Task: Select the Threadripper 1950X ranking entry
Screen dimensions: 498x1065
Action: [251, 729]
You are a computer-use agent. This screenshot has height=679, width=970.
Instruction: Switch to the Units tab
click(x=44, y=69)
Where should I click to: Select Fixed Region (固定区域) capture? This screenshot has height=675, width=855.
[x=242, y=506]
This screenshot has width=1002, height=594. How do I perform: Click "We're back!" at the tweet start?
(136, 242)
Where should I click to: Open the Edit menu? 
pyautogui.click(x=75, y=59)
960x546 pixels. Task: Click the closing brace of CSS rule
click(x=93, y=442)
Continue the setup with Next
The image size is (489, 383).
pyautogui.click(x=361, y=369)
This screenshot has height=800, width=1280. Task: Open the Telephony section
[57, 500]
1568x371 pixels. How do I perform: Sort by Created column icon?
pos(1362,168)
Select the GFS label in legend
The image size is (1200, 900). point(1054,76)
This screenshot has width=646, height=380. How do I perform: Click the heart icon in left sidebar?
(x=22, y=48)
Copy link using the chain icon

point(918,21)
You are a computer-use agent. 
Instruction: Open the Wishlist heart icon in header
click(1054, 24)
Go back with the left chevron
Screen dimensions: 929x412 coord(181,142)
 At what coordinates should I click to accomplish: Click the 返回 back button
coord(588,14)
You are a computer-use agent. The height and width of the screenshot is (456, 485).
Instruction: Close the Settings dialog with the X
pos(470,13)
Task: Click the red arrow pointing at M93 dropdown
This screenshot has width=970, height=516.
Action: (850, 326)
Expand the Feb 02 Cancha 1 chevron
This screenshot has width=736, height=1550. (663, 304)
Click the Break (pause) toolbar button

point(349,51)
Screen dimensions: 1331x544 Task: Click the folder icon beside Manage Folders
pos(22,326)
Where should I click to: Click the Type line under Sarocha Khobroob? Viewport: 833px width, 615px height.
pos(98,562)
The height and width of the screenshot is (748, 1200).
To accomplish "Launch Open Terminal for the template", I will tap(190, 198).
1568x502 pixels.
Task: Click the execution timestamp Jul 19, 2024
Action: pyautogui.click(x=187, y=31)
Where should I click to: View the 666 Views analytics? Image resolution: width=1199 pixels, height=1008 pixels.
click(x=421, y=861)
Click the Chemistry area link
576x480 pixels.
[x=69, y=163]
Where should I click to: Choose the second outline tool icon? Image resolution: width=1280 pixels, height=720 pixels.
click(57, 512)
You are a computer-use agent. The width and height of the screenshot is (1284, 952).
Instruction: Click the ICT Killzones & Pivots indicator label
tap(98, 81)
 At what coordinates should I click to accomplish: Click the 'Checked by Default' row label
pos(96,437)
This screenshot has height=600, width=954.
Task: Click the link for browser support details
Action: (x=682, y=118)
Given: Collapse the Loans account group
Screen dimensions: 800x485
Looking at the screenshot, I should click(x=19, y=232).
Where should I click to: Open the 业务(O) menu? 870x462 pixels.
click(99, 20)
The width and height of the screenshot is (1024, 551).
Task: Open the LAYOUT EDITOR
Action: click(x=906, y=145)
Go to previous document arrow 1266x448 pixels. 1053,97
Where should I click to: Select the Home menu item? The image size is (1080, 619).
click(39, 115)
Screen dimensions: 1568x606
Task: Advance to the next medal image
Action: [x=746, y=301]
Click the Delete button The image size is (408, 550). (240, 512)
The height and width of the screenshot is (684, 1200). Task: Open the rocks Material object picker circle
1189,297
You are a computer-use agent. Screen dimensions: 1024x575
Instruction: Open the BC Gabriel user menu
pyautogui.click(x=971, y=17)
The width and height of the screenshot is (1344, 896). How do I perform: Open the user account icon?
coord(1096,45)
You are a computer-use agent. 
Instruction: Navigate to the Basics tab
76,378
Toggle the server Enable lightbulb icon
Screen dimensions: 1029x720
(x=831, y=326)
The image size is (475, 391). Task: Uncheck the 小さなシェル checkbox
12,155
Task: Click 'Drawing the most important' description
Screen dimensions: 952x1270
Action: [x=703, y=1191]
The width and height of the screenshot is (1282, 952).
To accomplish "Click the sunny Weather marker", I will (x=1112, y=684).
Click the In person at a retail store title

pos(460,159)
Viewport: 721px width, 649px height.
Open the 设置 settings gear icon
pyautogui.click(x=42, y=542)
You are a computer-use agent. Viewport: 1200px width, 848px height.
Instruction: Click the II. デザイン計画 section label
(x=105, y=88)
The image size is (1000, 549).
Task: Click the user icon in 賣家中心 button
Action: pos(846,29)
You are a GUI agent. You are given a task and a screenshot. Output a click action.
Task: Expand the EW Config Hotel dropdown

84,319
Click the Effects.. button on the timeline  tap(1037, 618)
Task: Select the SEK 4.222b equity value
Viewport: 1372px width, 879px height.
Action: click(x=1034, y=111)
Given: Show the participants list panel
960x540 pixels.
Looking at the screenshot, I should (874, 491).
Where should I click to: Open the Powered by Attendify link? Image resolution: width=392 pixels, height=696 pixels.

- _YOUR ASSIGNMENT_
Your reply should consist of the records, duplicated exactly.

- _ANSWER TO THIS TASK_
Task: Select the Threadripper 1950X ranking entry
Screen dimensions: 498x1065
Action: [251, 729]
You are a computer-use agent. This screenshot has height=679, width=970.
Instruction: Switch to the Units tab
click(x=44, y=69)
Where should I click to: Select Fixed Region (固定区域) capture? This screenshot has height=675, width=855.
[x=242, y=506]
This screenshot has width=1002, height=594. How do I perform: Click "We're back!" at the tweet start?
(136, 242)
Where should I click to: Open the Edit menu? 
pyautogui.click(x=75, y=59)
960x546 pixels. Task: Click the closing brace of CSS rule
click(x=93, y=442)
Continue the setup with Next
The image size is (489, 383).
pyautogui.click(x=361, y=369)
This screenshot has height=800, width=1280. Task: Open the Telephony section
[57, 500]
1568x371 pixels. How do I perform: Sort by Created column icon?
pos(1362,168)
Select the GFS label in legend
The image size is (1200, 900). point(1054,76)
This screenshot has width=646, height=380. How do I perform: Click the heart icon in left sidebar?
(x=22, y=48)
Copy link using the chain icon

point(918,21)
You are a computer-use agent. 
Instruction: Open the Wishlist heart icon in header
click(1054, 24)
Go back with the left chevron
Screen dimensions: 929x412 coord(181,142)
 At what coordinates should I click to accomplish: Click the 返回 back button
coord(588,14)
You are a computer-use agent. The height and width of the screenshot is (456, 485).
Instruction: Close the Settings dialog with the X
pos(470,13)
Task: Click the red arrow pointing at M93 dropdown
This screenshot has width=970, height=516.
Action: (850, 326)
Expand the Feb 02 Cancha 1 chevron
This screenshot has width=736, height=1550. (663, 304)
Click the Break (pause) toolbar button

point(349,51)
Screen dimensions: 1331x544 Task: Click the folder icon beside Manage Folders
pos(22,326)
Where should I click to: Click the Type line under Sarocha Khobroob? Viewport: 833px width, 615px height.
pos(98,562)
The height and width of the screenshot is (748, 1200).
To accomplish "Launch Open Terminal for the template", I will tap(190, 198).
1568x502 pixels.
Task: Click the execution timestamp Jul 19, 2024
Action: pyautogui.click(x=187, y=31)
Where should I click to: View the 666 Views analytics? Image resolution: width=1199 pixels, height=1008 pixels.
click(x=421, y=861)
Click the Chemistry area link
576x480 pixels.
[x=69, y=163]
Where should I click to: Choose the second outline tool icon? Image resolution: width=1280 pixels, height=720 pixels.
click(57, 512)
You are a computer-use agent. The width and height of the screenshot is (1284, 952).
Instruction: Click the ICT Killzones & Pivots indicator label
tap(98, 81)
 At what coordinates should I click to accomplish: Click the 'Checked by Default' row label
pos(96,437)
This screenshot has height=600, width=954.
Task: Click the link for browser support details
Action: (x=682, y=118)
Given: Collapse the Loans account group
Screen dimensions: 800x485
Looking at the screenshot, I should click(x=19, y=232).
Where should I click to: Open the 业务(O) menu? 870x462 pixels.
click(99, 20)
The width and height of the screenshot is (1024, 551).
Task: Open the LAYOUT EDITOR
Action: click(x=906, y=145)
Go to previous document arrow 1266x448 pixels. 1053,97
Where should I click to: Select the Home menu item? The image size is (1080, 619).
click(39, 115)
Screen dimensions: 1568x606
Task: Advance to the next medal image
Action: [x=746, y=301]
Click the Delete button The image size is (408, 550). (240, 512)
The height and width of the screenshot is (684, 1200). Task: Open the rocks Material object picker circle
1189,297
You are a computer-use agent. Screen dimensions: 1024x575
Instruction: Open the BC Gabriel user menu
pyautogui.click(x=971, y=17)
The width and height of the screenshot is (1344, 896). How do I perform: Open the user account icon?
coord(1096,45)
You are a computer-use agent. 
Instruction: Navigate to the Basics tab
76,378
Toggle the server Enable lightbulb icon
Screen dimensions: 1029x720
(x=831, y=326)
The image size is (475, 391). Task: Uncheck the 小さなシェル checkbox
12,155
Task: Click 'Drawing the most important' description
Screen dimensions: 952x1270
Action: [x=703, y=1191]
The width and height of the screenshot is (1282, 952).
To accomplish "Click the sunny Weather marker", I will (x=1112, y=684).
Click the In person at a retail store title

pos(460,159)
Viewport: 721px width, 649px height.
Open the 设置 settings gear icon
pyautogui.click(x=42, y=542)
You are a computer-use agent. Viewport: 1200px width, 848px height.
Instruction: Click the II. デザイン計画 section label
(x=105, y=88)
The image size is (1000, 549).
Task: Click the user icon in 賣家中心 button
Action: pos(846,29)
You are a GUI agent. You are given a task and a screenshot. Output a click action.
Task: Expand the EW Config Hotel dropdown

84,319
Click the Effects.. button on the timeline  tap(1037, 618)
Task: Select the SEK 4.222b equity value
Viewport: 1372px width, 879px height.
Action: click(x=1034, y=111)
Given: Show the participants list panel
960x540 pixels.
Looking at the screenshot, I should (874, 491).
Where should I click to: Open the Powered by Attendify link? Image resolution: width=392 pixels, height=696 pixels.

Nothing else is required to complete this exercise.